--- Provided information ---

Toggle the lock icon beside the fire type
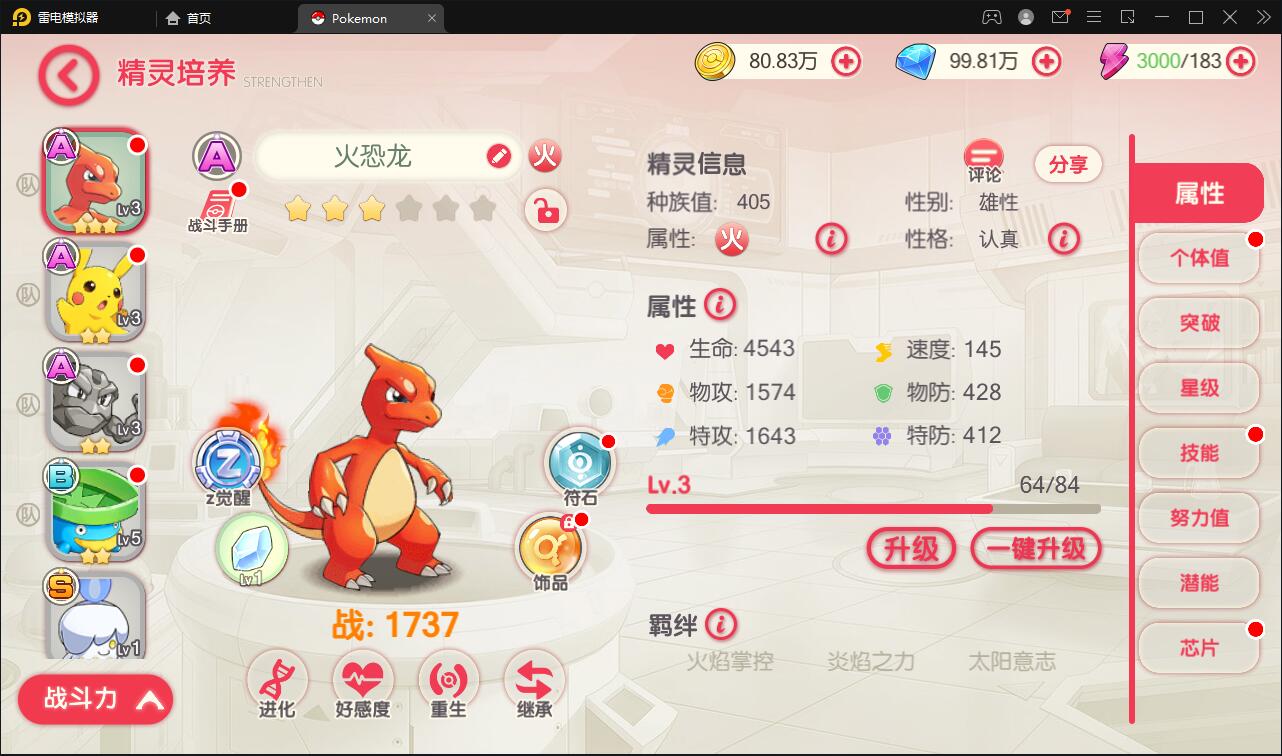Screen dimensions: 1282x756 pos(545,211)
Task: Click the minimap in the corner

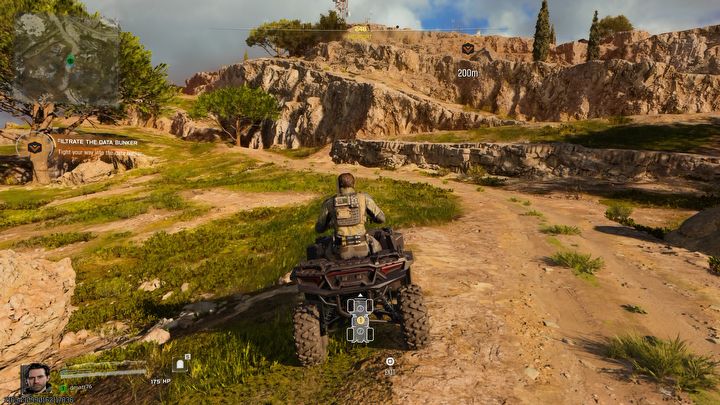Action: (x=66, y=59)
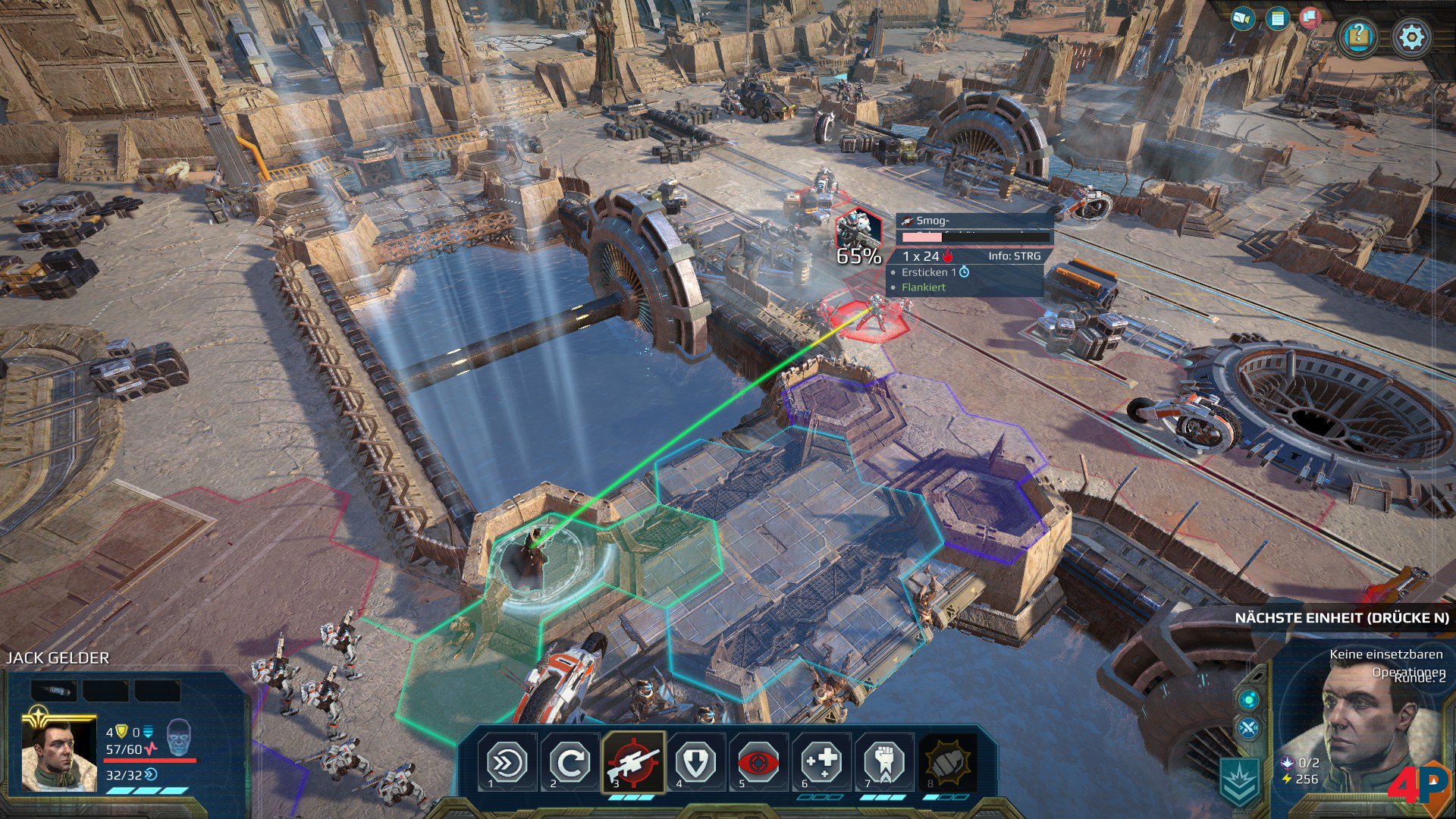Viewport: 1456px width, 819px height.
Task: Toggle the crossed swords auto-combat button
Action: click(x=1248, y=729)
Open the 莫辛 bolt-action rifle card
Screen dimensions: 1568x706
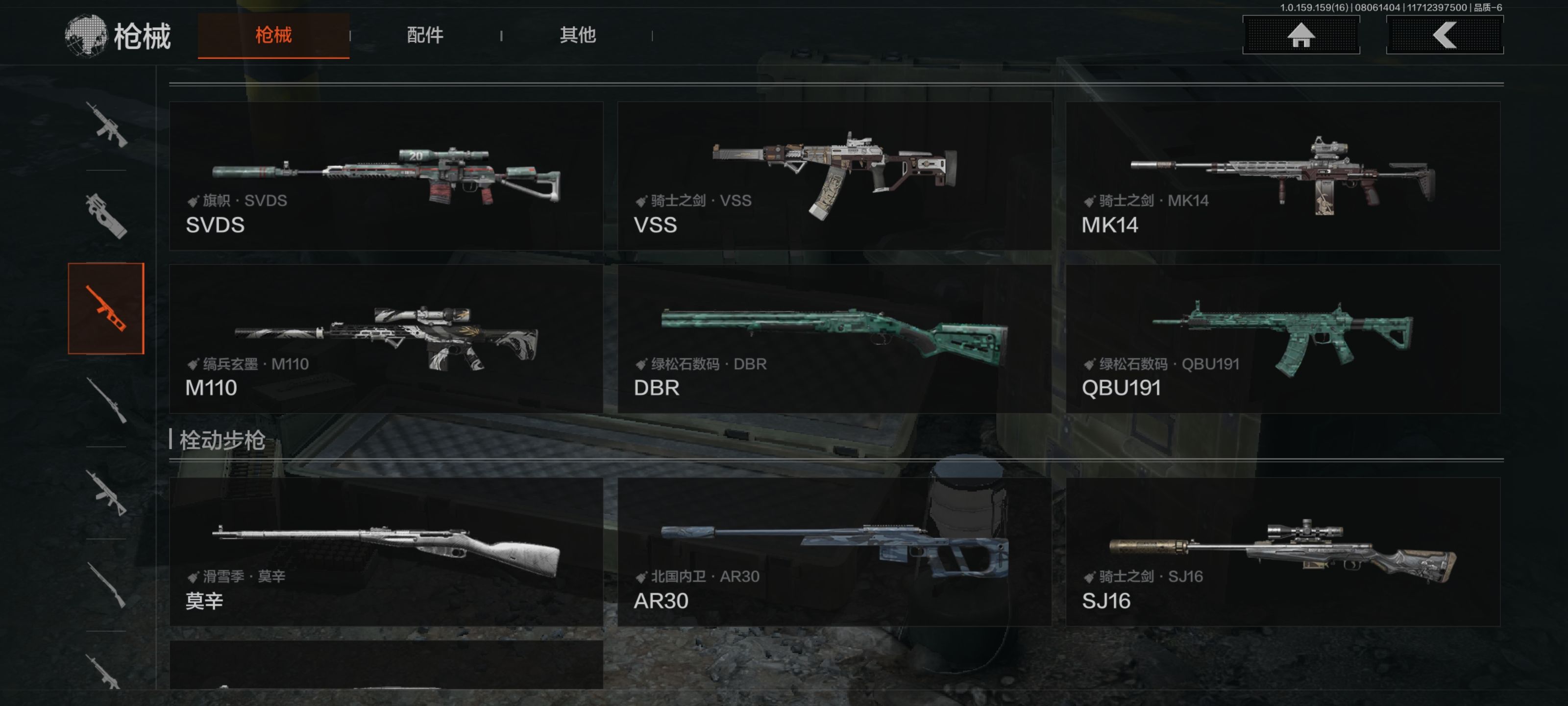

---

[Task details] Put the data above into a numbered list with one line per item, skipping blank lines and leaving out the pictures.

[Output of the task]
1. Toggle the lock icon beside the fire type
2. Screen dimensions: 1282x756 pos(545,211)
3. Task: Click the minimap in the corner
4. Action: (x=66, y=59)
5. Viewport: 1456px width, 819px height.
6. Task: Toggle the crossed swords auto-combat button
7. Action: click(x=1248, y=729)
8. Open the 莫辛 bolt-action rifle card
9. Screen dimensions: 1568x706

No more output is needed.